Then the other idea is that we must find the optimal solution.
For example, 0 4 4 could be solved like this:
0 4 4 -->
0 4 2 -->
0 4 0 -->
0 2 0 -->
0 0 0 -->

But the optimal solution is this:
0 4 4 -->
0 4 -1 -->
0 -1 -1 -->
-1 -1 -1 -->

This is what I call the 'base'. and I add it to the delta, and it turns out you have to make at least 3 trials. Hope this helps.

Thanks for reply..sorry i coulndt get why we are adding that base to difference between two elements. and then dividing and Module operations. May be i am slow to get all this. Thanks for the reply.

Hi Partha, dont make low of your self. Whenever you dont get it take a small example. I will try to help with one.

consider 2,x; The main thing you want to do is make a singleton( or the minimum posssible number of) choice per a candidate.
a)If differnce between x and 2 is 5:
-adding 0 makes it divisble by 5. (you only made one choice on x).
-adding 1 or 2 makes it you to have more number of choices.
b)If differnce between x and 2 is 4:

-adding 1 makes it divisble by 5. (you only made one choice on x).
-adding 0 or 2 makes it you to have more number of choices.

c)If differnce between x and 2 is 3:
-adding 2 makes it divisble by 5. (you only made one choice on x).
-adding 0 or 1 makes it you to have more number of choices.
d)If differnce between x and 2 is 2:
-adding 0 makes it divisble by 2. (you only made one choice on x).
-adding 1 or 2 makes it you to have more number of choices.
e)If differnce between x and 2 is 1:
-adding 0 makes it divisble by 1. (you only made one choice on x).
-adding 1 or 2 makes it you to have more number of choices.
f)If differnce between x and 2 is 6:
-adding 1 makes it divisble by 5. (you only made two choices on x, first divide by 5 then reminder by divided 2). //same number of choices in this case even by adding 0.
-adding 2 makes it you to have more number of choices.

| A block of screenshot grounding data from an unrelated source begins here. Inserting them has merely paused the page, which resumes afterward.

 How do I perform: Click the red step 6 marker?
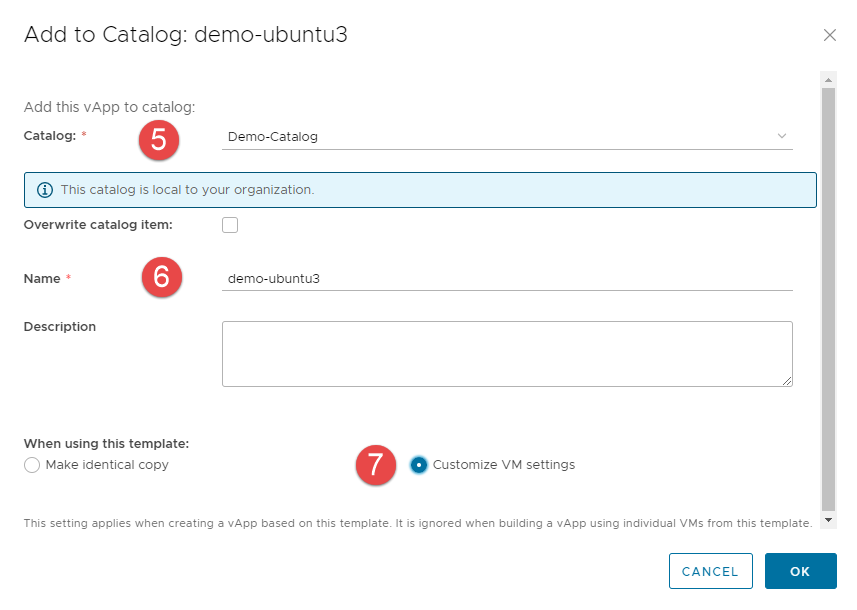pyautogui.click(x=161, y=277)
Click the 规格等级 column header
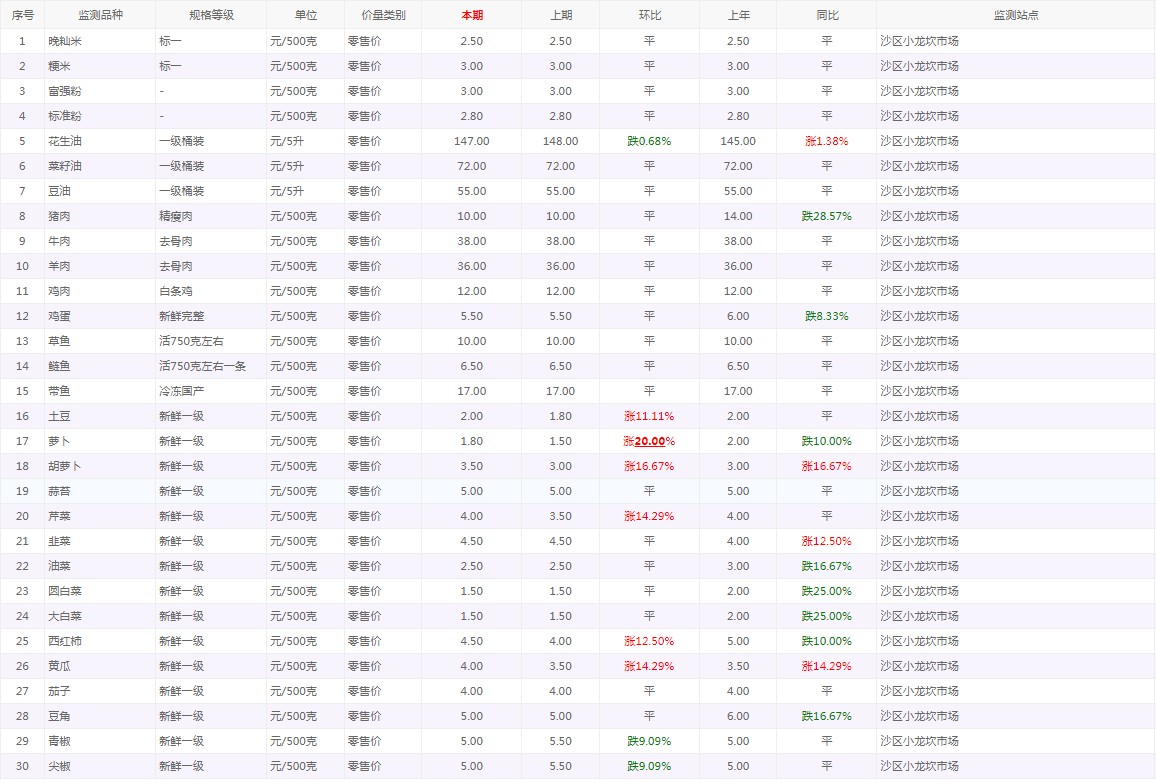The height and width of the screenshot is (780, 1156). pos(210,15)
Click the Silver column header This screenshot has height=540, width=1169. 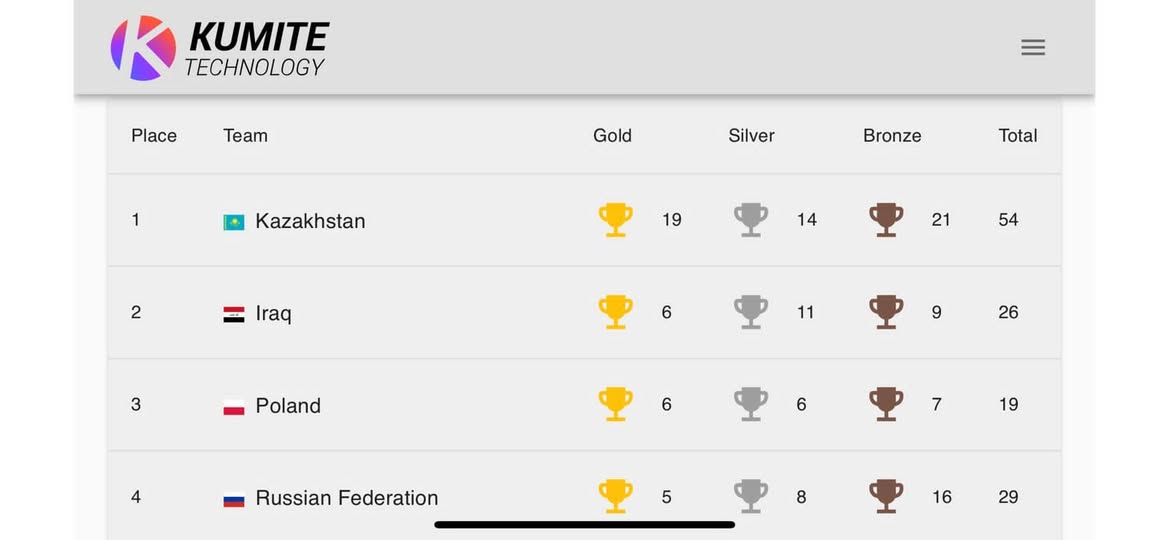[751, 136]
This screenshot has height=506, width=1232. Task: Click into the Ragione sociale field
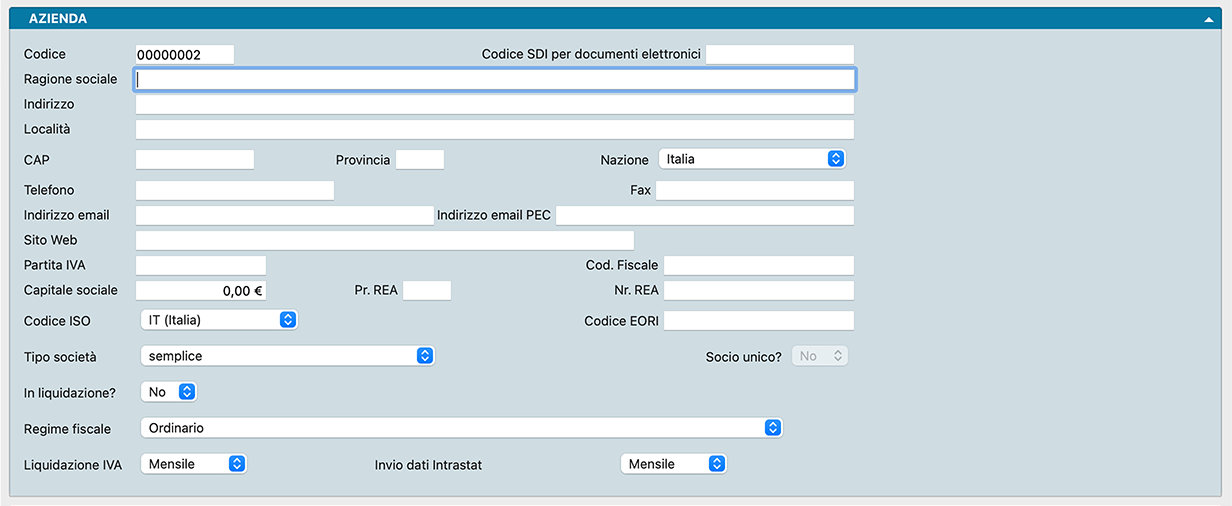pyautogui.click(x=495, y=80)
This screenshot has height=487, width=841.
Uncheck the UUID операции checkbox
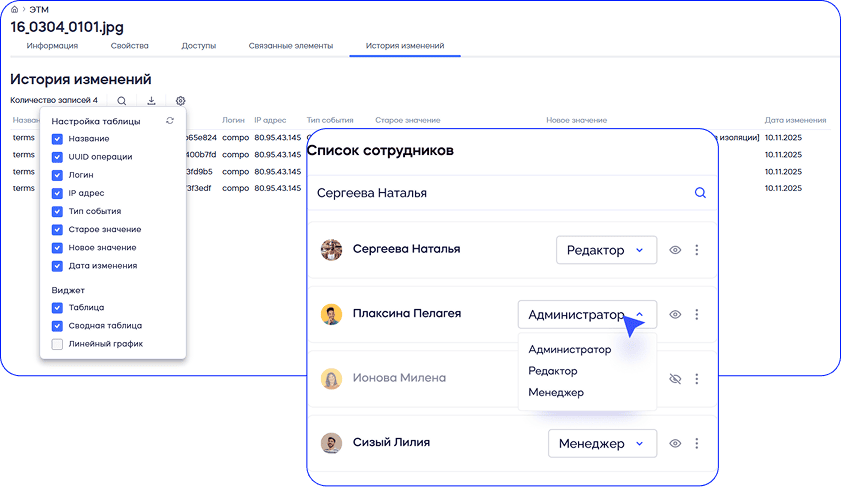tap(57, 157)
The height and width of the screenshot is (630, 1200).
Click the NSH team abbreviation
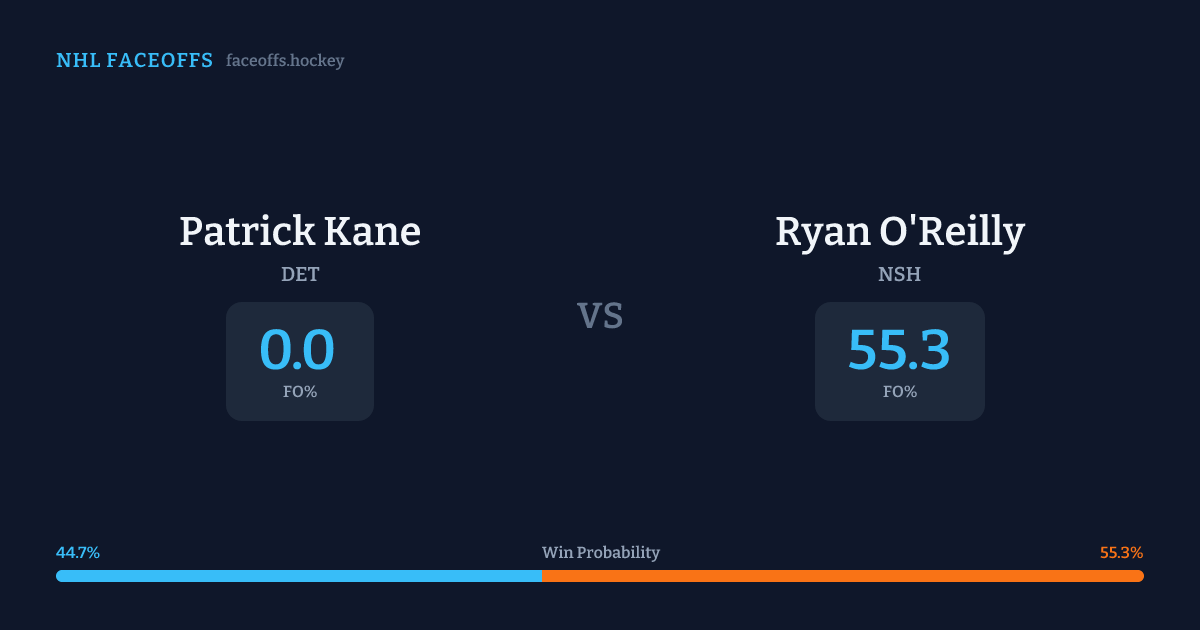click(x=900, y=274)
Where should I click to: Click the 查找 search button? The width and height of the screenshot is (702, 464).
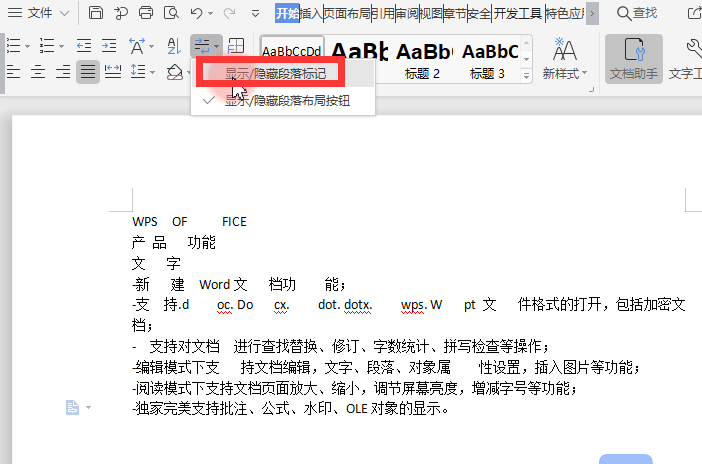click(637, 13)
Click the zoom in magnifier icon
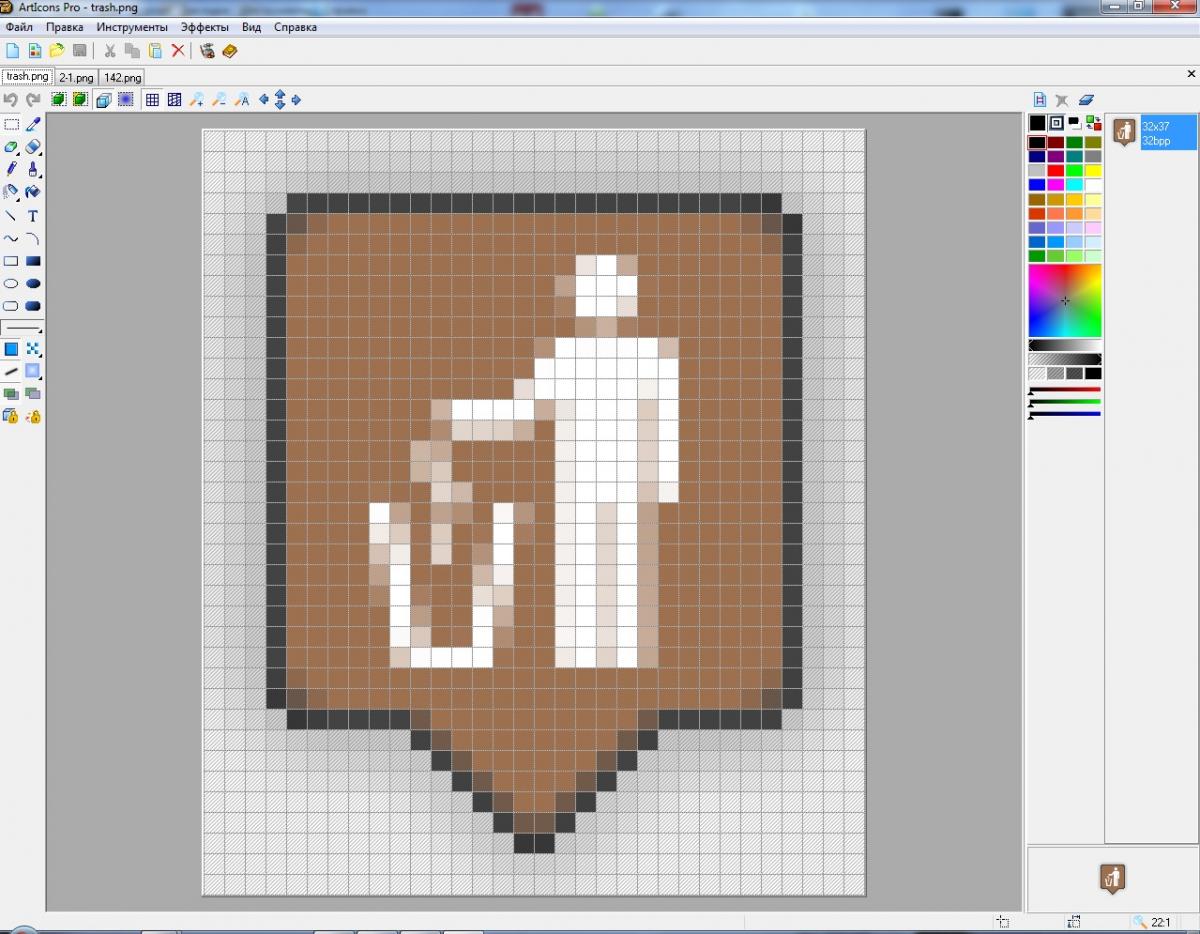The height and width of the screenshot is (934, 1200). click(197, 100)

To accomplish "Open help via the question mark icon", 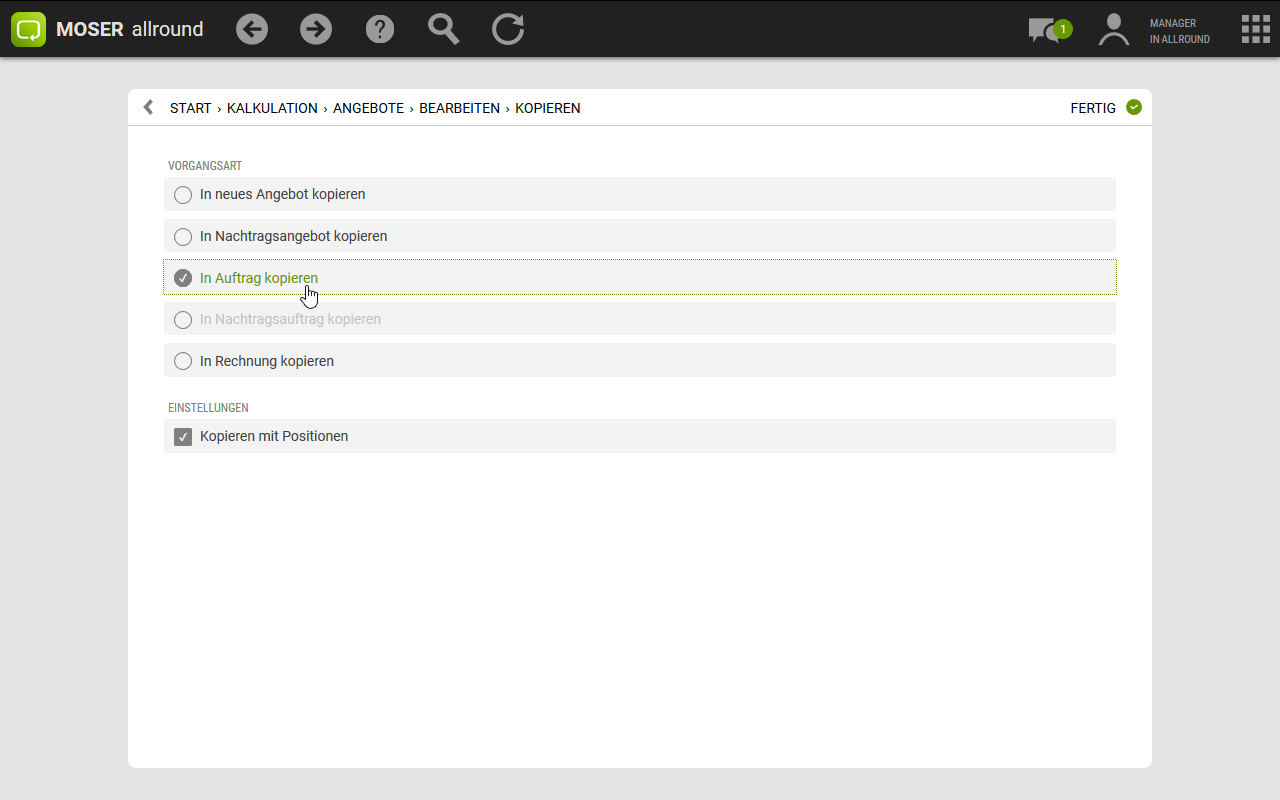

So for every candidate you add some base (0 or 1 0r 2) and consider the only the base that gives you minimum choices.

But why I need add some base?

A basic divisibility exaple. 9 is not perfectly divisible 5 but adding 1 to 9 makes it 10 and now perfectly divisble by 5.

But why base only till 0,1,2 and not more than 2?

if the diffence between x and y is:
a)4 adding 1 is div by 5
b)3 adding 2 is div by 5
c)2 it is div by 2
d)7 is div by 5 followed by 2
e)8 adding 2 is div by 5 followed by 2
f)9 adding 1 is div by 5 followed by 2
Did you observe the base is cycling around 0,1,2.so you never need not go beyond 2

This is a perfect explaination of adding base and finding the best case the logic except base addition would get you clear some test cases by the reducing approach but you would definitely need to add base so that you get the best apporach out of the three possible solutions. Good approach rohit! Thank You

Great stuff here, Lovealmgren. I plan to use a version of this algorithm myself.

Why exactly three bases, no more and no less? Why not two, or four?

If I had to guess, I'd suspect you found out through empirical testing -- add 1 to base in the loop until all test cases pass. That would work -- but is there a more formal mathematical explanation for your solution?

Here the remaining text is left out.